═══ THE INPUT ═══

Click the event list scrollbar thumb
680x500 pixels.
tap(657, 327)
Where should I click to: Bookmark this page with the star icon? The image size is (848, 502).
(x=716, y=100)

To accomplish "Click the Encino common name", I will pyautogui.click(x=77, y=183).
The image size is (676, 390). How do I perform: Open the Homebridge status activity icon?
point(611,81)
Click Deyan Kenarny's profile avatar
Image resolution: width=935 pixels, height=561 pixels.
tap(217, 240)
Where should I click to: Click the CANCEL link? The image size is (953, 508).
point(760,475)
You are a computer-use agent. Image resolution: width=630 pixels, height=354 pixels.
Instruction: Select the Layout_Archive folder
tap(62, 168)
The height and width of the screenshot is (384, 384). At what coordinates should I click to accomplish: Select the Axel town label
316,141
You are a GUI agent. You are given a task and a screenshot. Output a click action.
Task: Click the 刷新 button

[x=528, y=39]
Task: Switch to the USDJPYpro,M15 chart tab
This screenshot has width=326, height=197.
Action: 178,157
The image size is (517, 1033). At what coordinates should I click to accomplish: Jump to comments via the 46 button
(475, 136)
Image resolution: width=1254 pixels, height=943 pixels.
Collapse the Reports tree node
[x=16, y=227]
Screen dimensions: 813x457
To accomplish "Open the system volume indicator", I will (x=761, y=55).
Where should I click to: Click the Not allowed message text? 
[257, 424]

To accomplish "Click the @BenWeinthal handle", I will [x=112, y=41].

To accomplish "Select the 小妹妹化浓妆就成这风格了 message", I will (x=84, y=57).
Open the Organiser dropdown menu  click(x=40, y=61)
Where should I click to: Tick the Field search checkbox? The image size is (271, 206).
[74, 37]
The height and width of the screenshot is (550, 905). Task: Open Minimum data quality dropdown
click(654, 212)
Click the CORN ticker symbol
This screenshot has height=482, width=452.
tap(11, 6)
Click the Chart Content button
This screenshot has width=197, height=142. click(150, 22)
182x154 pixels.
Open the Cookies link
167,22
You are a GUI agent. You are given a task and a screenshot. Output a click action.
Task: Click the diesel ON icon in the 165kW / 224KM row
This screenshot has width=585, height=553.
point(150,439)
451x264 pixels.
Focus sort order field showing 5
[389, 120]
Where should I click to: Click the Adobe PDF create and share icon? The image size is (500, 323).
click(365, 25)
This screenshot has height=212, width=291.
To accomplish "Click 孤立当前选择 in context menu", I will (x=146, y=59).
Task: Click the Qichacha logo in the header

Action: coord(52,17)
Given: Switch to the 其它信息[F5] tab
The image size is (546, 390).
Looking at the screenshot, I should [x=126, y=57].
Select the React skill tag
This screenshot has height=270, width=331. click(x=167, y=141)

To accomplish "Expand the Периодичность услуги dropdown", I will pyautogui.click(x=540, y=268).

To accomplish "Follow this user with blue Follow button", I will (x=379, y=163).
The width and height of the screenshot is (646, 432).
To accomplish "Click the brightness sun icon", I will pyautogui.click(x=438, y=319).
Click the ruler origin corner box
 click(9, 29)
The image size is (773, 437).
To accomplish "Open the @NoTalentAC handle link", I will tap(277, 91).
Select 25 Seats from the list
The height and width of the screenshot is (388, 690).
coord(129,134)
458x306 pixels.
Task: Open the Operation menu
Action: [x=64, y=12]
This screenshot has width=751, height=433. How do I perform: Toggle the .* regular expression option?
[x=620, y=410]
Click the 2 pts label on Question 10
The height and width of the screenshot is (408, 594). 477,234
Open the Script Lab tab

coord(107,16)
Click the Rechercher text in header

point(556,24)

═══

EXERCISE DESCRIPTION
Filter the listing above by the word "pyautogui"; copy each line that passes.

ANSWER TO THIS PROBLEM
To accomplish "Click the Encino common name", I will pyautogui.click(x=77, y=183).
To accomplish "Expand the Периодичность услуги dropdown", I will pyautogui.click(x=540, y=268).
To accomplish "Click the brightness sun icon", I will pyautogui.click(x=438, y=319).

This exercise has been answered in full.